Introduction
Once a transportation plan has been finalised and the demand along each of its highway links has been established, a process must be put in place that helps identify the best solution for each individual proposal within the highway network. Each project must therefore be subject to an appraisal.
The aim of the highway appraisal process is therefore to determine the economic, societal and environmental feasibility of the project or group of projects under examination. The process enables highway planners to decide whether a project is desirable in absolute terms and also provides a means of choosing between different competing project options, all of which have the ability to meet the stated goals and objectives of the project sponsors.
The ‘reasoned choice’ model of individual or group decisions provides a decision-making framework within which scheme appraisal can take place, providing a technical foundation for non-recurring decisions such as the assessment of a highway construction/improvement proposal (Zey, 1992). It comprises the following steps:
(1) Problem recognition. The decision-maker determines that a problem exists and that a decision must be reflected on.
(2) Goal identification. The decision-maker details the desired result or outcome of the process.
(3) Identification of alternative highway schemes. Different potential solutions are assembled prior to their evaluation.
(4) Information search. The decision-maker seeks to identify characteristics associated with the alternative solutions.
(5) Assessment of information on alternative highway schemes. The information necessary for making a decision regarding the preferred option is gathered together and considered.
(6) Selection of preferred highway scheme. A preferred option is selected by the decision-maker for implementation in the future.
(7) Evaluation. The decision is assessed a period of time after its implementation in order to evaluate it on the basis of its achieved results.
Clear rationality, where a judgement is arrived at following a sequence of deliberately followed logical steps, lies at the basis of this model for decision-making. The principles of reasoned choice have been adapted into an analytic technique, called the rational approach.
The scheme appraisal process for highway schemes can be broken down broadly into two sections: economic evaluation and environmental assessment.

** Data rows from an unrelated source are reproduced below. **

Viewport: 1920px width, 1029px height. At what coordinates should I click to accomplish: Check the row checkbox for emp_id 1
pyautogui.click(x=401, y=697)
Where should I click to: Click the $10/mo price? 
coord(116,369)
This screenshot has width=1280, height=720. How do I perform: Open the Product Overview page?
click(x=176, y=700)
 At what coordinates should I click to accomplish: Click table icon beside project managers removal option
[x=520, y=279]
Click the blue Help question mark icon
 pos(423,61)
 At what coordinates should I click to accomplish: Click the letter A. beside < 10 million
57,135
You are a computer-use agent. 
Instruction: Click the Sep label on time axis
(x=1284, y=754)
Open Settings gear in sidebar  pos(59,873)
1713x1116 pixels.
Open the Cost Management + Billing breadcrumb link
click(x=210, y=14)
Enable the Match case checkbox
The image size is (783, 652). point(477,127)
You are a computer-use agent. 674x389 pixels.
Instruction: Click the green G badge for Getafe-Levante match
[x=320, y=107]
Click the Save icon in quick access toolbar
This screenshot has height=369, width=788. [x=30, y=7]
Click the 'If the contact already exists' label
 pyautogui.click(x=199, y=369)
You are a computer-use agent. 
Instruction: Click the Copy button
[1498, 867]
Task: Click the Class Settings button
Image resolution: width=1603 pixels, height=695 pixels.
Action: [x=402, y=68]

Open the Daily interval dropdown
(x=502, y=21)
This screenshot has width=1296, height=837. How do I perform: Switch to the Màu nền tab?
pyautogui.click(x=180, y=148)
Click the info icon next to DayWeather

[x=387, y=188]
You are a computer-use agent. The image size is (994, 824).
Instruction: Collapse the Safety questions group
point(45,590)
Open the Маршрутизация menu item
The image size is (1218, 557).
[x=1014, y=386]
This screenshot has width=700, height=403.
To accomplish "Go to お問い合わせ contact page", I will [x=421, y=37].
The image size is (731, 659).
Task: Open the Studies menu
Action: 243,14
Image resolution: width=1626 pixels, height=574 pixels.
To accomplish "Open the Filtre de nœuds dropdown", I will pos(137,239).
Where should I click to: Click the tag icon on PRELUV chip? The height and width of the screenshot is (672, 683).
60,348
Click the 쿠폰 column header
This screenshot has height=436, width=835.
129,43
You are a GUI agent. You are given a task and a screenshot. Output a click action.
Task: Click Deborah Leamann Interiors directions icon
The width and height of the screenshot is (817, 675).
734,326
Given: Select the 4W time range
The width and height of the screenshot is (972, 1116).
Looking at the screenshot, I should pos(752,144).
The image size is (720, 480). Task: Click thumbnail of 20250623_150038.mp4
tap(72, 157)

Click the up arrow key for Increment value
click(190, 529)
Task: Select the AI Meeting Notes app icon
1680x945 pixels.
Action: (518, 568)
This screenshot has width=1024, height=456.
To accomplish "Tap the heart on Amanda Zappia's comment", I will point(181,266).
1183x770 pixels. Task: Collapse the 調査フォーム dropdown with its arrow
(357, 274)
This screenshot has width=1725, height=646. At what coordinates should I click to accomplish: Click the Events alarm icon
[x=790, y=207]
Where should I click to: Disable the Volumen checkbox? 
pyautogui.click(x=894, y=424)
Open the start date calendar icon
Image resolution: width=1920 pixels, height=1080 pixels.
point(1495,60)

Each of these is addressed in some detail below, and this chapter also deals with an appraisal technique introduced in the UK that combines these two types of highway project evaluation.
Economic appraisal of highway schemes
At various points in the development of a highway project, the developer will require economic assessments of the route options under consideration. This will involve comparing their performance against the current situation, termed the ‘do-nothing’ alternative, and/or against the ‘do-minimum’ alternative involving a low-cost upgrading of the existing facility. Computations are performed on the costs and benefits associated with each highway option in order to obtain one or more measures of worth for each. Engineering economics provides a number of techniques that result in numerical values termed measures of economic worth. These, by definition, consider the time value of money, an important concept in engineering economics that estimates the change in worth of an amount of money over a given period of time. Some common measures of worth are:
· Net present value (NPV)
· Benefit/cost ratio (B/C)
· Internal rate of return (IRR).
In economic analysis, financial units (pounds/euros/dollars) are used as the tangible basis of evaluation. With each of the above ‘measure of worth’ techniques, the fact that a quantity of money today is worth a different amount in the future is central to the evaluation.
Within the process of actual selection of the best option in economic terms, some criterion based on one of the above measures of worth is used to select the chosen proposal. When several ways exist to accomplish a given objective, the option with the lowest overall cost or highest overall net income is chosen. While intangible factors that cannot be expressed in monetary terms do play a part in an economic analysis, their role in the evaluation is, to a large extent, a secondary one. If, however, the options available have approximately the same equivalent cost/value, the non-economic and intangible factors may be used to select the best option.
Economic appraisal techniques can be used to justify a scheme in absolute terms, in which case the decision is made on the basis of whether the project is ‘economically efficient’ or not. A negative net present value or a benefit/cost ratio less than unity would indicate an inefficient scheme where society would end up worse off with the scheme than without it. The economic benefits accruing to the beneficiaries of the highway would be exceeded by economic costs incurred by those ‘losing out’ as a result of its construction. In the main, the beneficiaries are the road users and the ‘losers’ are those funding the scheme. Where the appraisal is being used to help differentiate between the economic performances of competing options under examination, the scheme with the highest measure of worth will be deemed the most efficient, assuming that at least one will have a positive NPV or a B/C ratio greater than unity.
The framework within which this evaluation of the economic consequences of highway schemes takes place is referred to as cost-benefit analysis.